絵本にするためにつくったお話ではないので、長いですし、絵にすると気持ち悪いんじゃないかなと思って、絵本でですか!?って最初はびっくりしたんですけど、なんとかつくりあげることができました。苦労した分、すごく思い入れのある一冊ですね。

私の中の落語ブームは、一時期に比べるとだいぶ落ち着いてきたんですけど(笑)、今でも急に落語を生で聴きたくなるときがあるんです。好きな落語家さんのチケットはなかなかとりにくいんですけど、そんなときはCDで聴いたりしています。聴いているうちに登場人物の顔などがおもしろいように浮かんできたりするので、絵本をつくるためのいい刺激にもなっているんじゃないかと思います。

絵本の世界に入り込んで描く

歯がぬけた こわくないこわくない

▲中川ひろたかさんとの絵本『歯がぬけた』(PHP研究所)と、内田麟太郎さんとの絵本『こわくないこわくない』(童心社)

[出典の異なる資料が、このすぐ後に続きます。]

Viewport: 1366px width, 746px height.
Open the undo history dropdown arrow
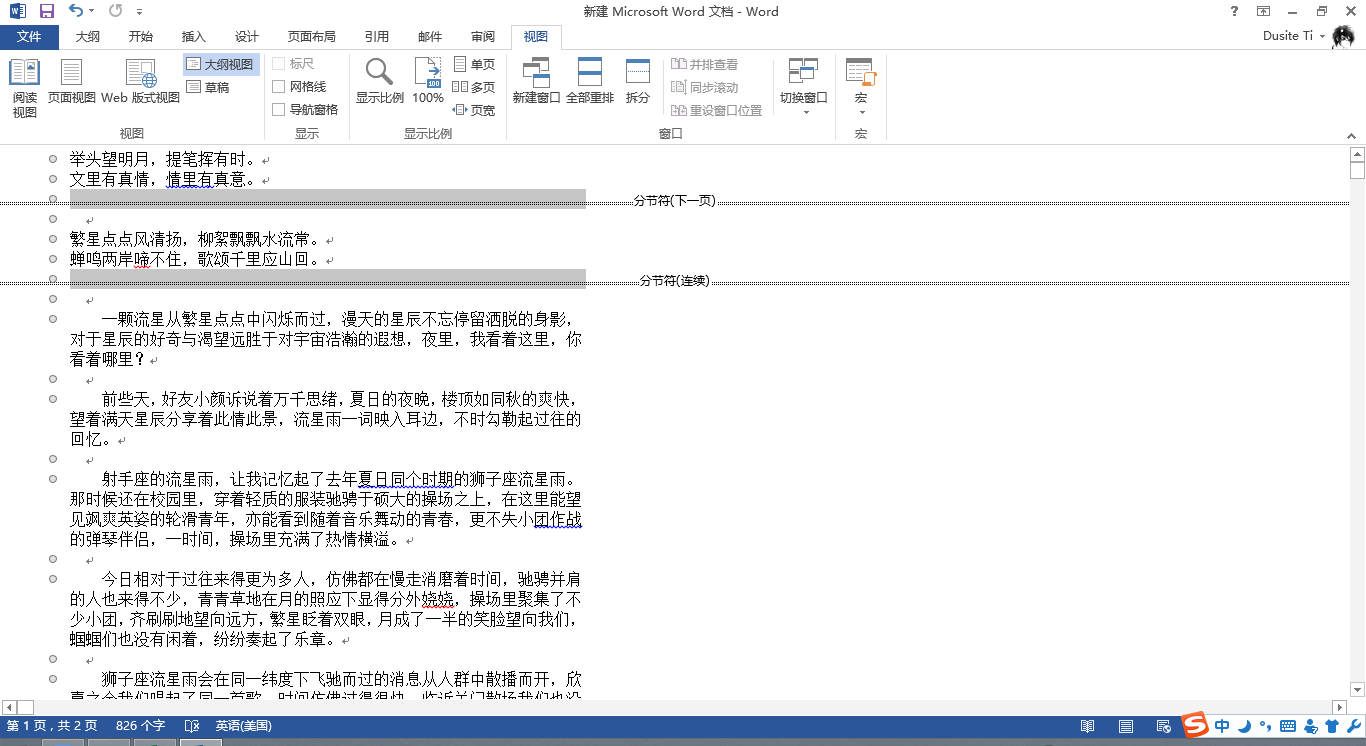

自分のつくったお話でも、ほかの作者さんがつくられたお話でも、描くときはいつも、その世界に入り込んで描きます。一冊分の絵を描くのにかかる期間は、だいたい1ヶ月から1ヶ月半くらい。ちょっと大げさですが、その間はもうずっとその世界にいるような気持ちで、作品に向かい合うんです。

でもその一冊が終わると、気持ちが切り替わるんですよね。いったんリセットして、さぁ次はこれか!って、思いを新たに次の世界に入り込むんです。お話ごとに主人公も舞台設定も違いますし、飽きることはないですね。この仕事を続けてこられたのは、それぞれのお話の世界に入り込むわくわく感があるからだと思います。

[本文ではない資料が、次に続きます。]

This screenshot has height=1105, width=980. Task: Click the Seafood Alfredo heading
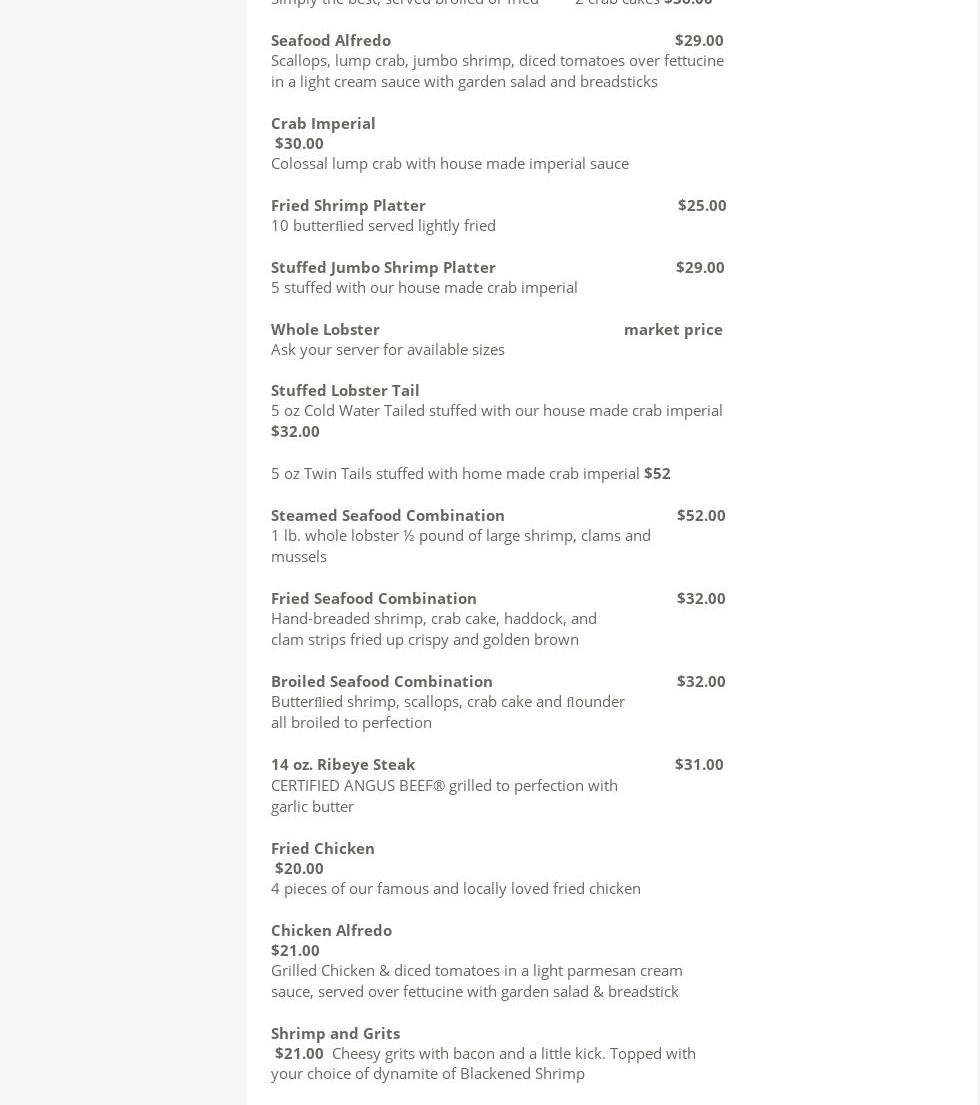(330, 40)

今は、雑誌『おひさま』(小学館)の6・7月号に掲載される「ゆかいなわんころタウン」というお話を描いているところです。人間くさい犬たちがたくさん登場するんですよ。描いててすごく楽しいです。3回掲載される予定なので、たくさんの方に読んでいただけたらうれしいですね。

最近は、お話を書く人になりたいなぁって思いもあるんですよ。自分の絵はちょっと見飽きてるというか……(笑) 好きな絵描きさんがたくさんいるので、自分がお話をつくって、このお話ならあの方の絵で、なんてことができたら、すごく楽しいと思うんです。でも、なかなか思うように文章が書けないので、前途多難で……これからの目標というか、夢ですね。

夢中になれることがあるという幸せ

絵本作家・大島妙子さん

絵を描くというか、いたずら描きは子どもの頃から好きでした。自分で勝手にお話を考えながら、お姫さまの絵を描いたりしていて……いったん描き始めると、ものすごく集中してたみたいですね。その様子を見た、うちのけちなおばあちゃんが、私のためにお絵描き帳を毎日のように買ってくれたそうです。今このように絵を描く仕事をしているのも、そのけちなおばあちゃんのおかげだよ、と姉に言われます(笑)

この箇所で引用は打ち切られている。